LGF,

Let's see if I've got this right, an "estimated" 1.4 million Mississippi flyway waterfowl were saved from lead poisoning by the use of non-tox in 1997. Out of an "estimated" 90 million fowl, that amounts to 1.55% of the annual national population, am I correct? (And Please! bear in mind that the vagaries of mother nature (i.e. weather, disease, predation) frequently account for even bigger swings in a species annual mortality rate).

Conversely, can we assume that some of the same scientists have studied crippling and unrecovered waterfowl as a result of the less-efficient steel shot mandate of some twenty years now? Somehow, I don't think that's happened, but wouldn't it be interesting to compare those numbers? Maybe we are actually trading one form of mortality for another in all of this, as you do concede in your earlier post to witnessing a number of steel-caused "sailing cripples" on a recent duck hunt of yours. Whatever the number of cripples you might have seen that day, do you honestly believe that plumbism on that very same marsh of yours accounts for as many or even more wasted ducks - when that same shooting-related loss is spread over an entire season of three to four months?

Let's be honest here, losing any number of fowl needlessly should send up a 'red flag' not only for a conservationist but for most anybody with a conscience. But to simply substitute one form of mortality for another and call it a well-informed decision based on 'good science' somehow doesn't quite ring true with many sportsmen OR wildlife professionals in the field.

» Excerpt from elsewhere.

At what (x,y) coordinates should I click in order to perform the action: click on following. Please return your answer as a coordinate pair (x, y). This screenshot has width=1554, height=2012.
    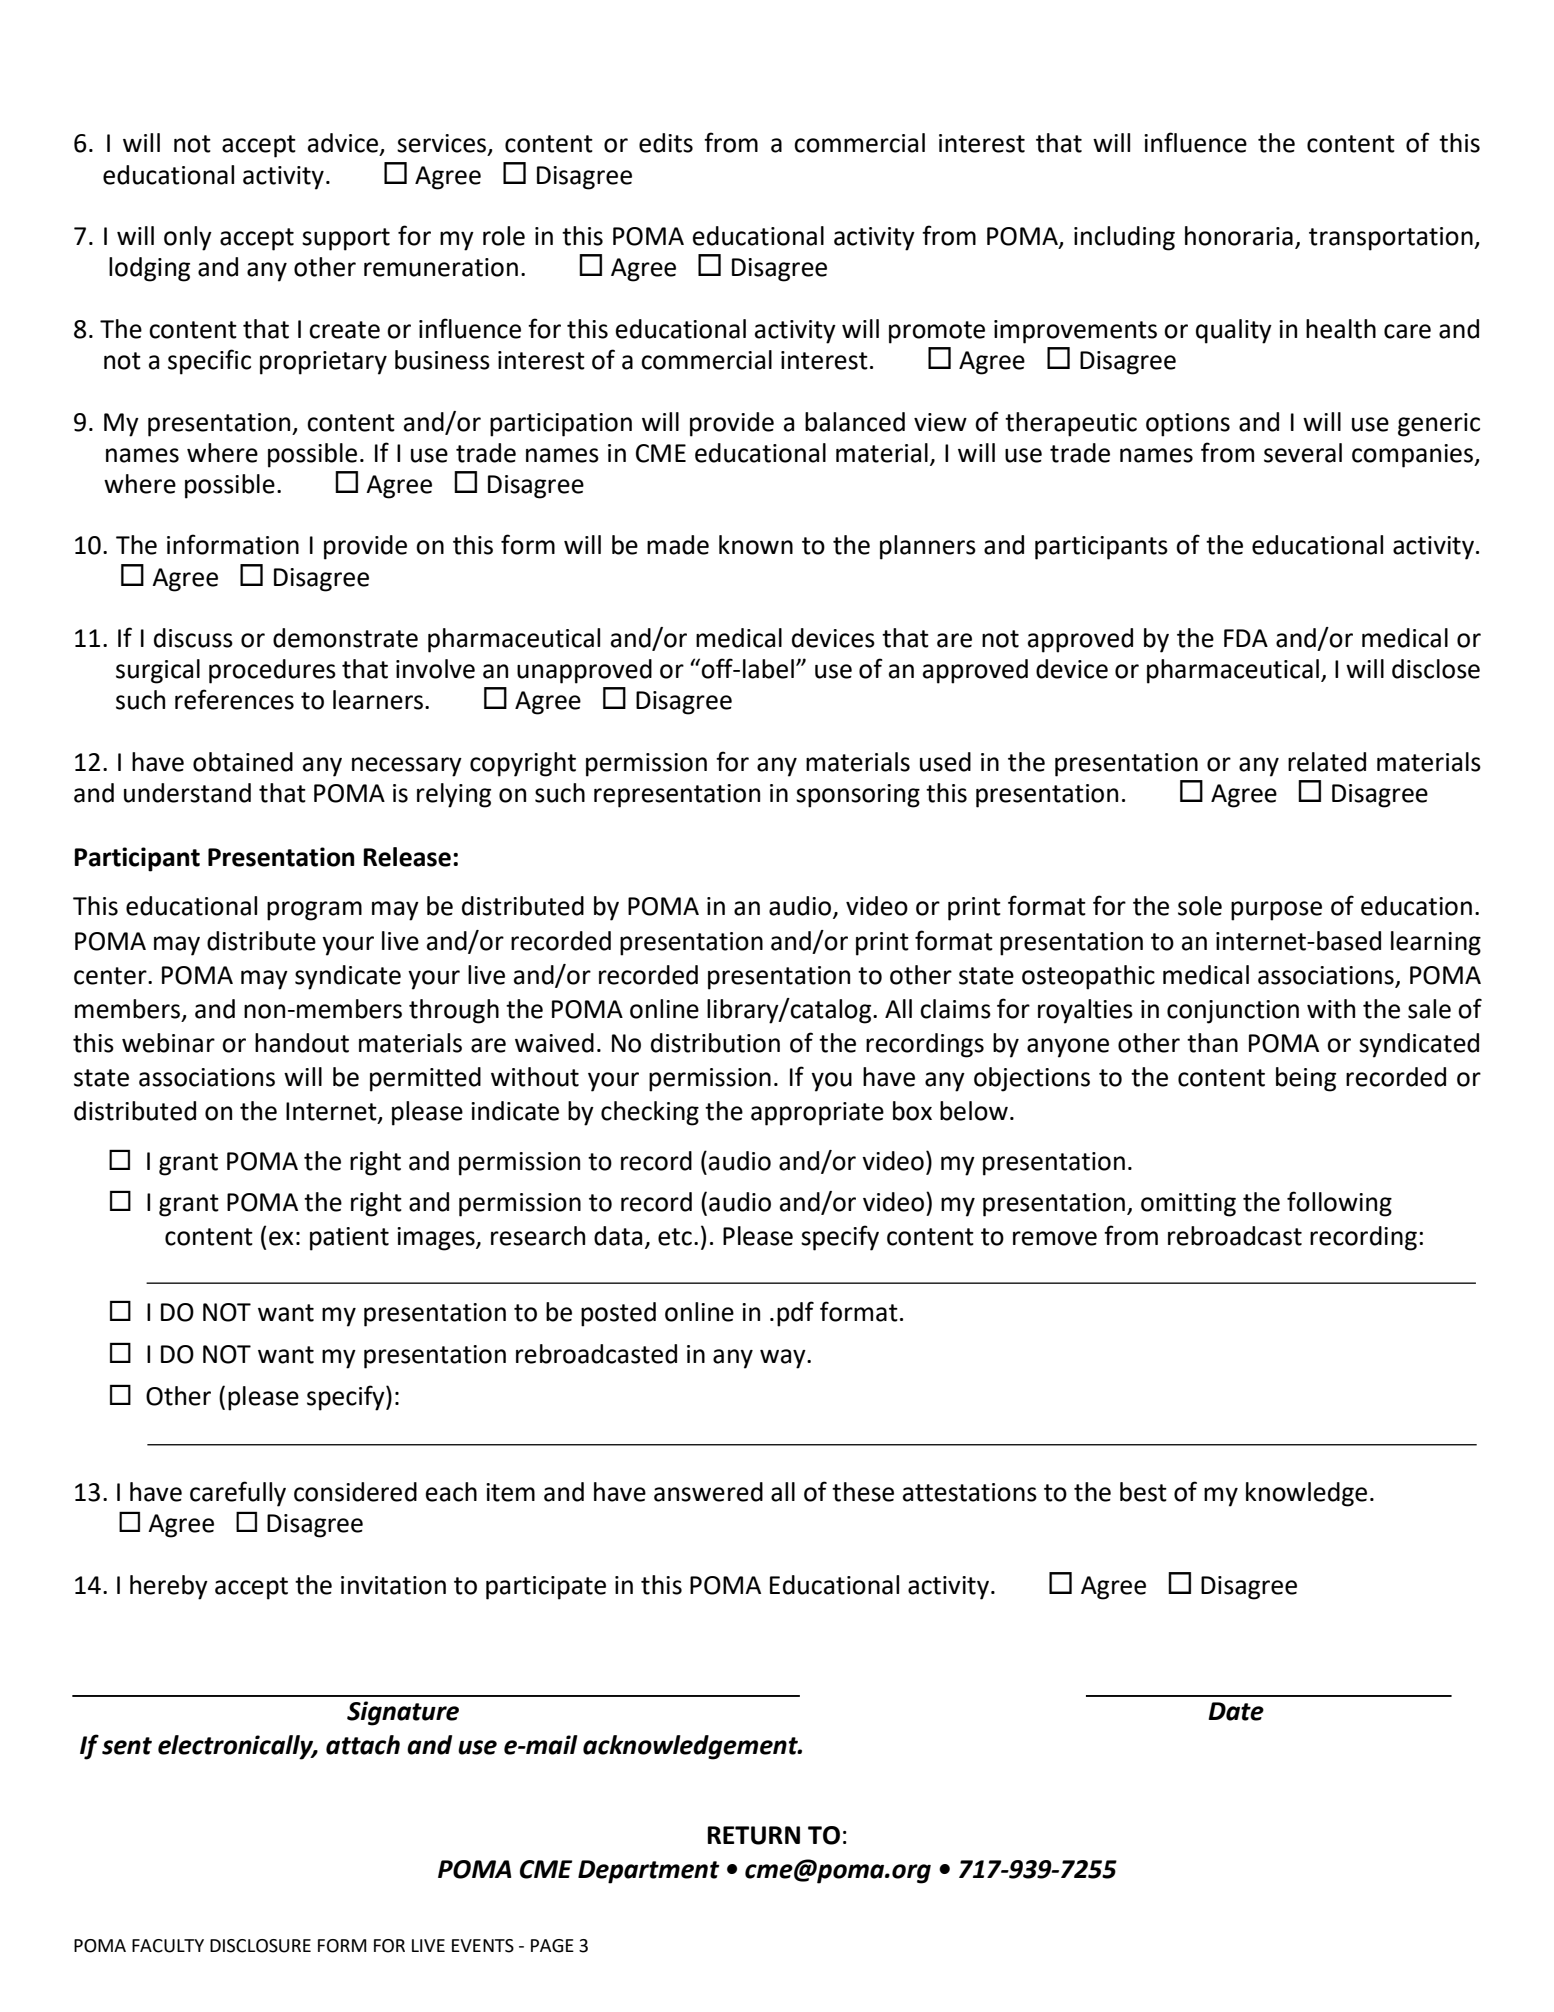
    Looking at the image, I should click on (1339, 1204).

So, 'Why' did we waterfowlers, the 50-something percent that did not hang up our guns, passively roll over on that nation-wide ban and shoot steel- even when it could not be demonstrated that a majority of wetlands were keeping lead shot in a stratum available to feeding fowl? Perhaps it's because we were a bit more gullible back then, I don't know, but when the same hysteria is suggesting that it needs to now be applied to all upland and forested environs - not to mention controlled shooting ranges - and again, without the volume of science to back it up - then it's logical that there is some skepticism among us.

Let's be clear in that we are not even contesting the entrenched steel shot requirements for waterfowl here, as that is water long under the bridge. But we are perturbed that it is largely 'emotion' that is once again driving the push for a ban on all lead, in any form, without a conclusive body of evidence to support it -at least as yet, correct? If you, in fact, have access to evidence making a solid case for a broader nation-wide lead ban, and one that will seriously compromise such funding as Pittman-Robertson dollars, then we'd all like to hear about it just as soon as you get back from Kenya. Fair enough?

BTW, how far must one travel these days from the Berkeley campus to find good fowling?

Robert Harris

P.S. Yes, I am aware of the research on plumbic mourning doves that result from gritting on lead shot in the most heavily-used shooting areas, such as feed plots, etc. but am not sure if this yet warrants the draconian measures presently being suggested on a national level.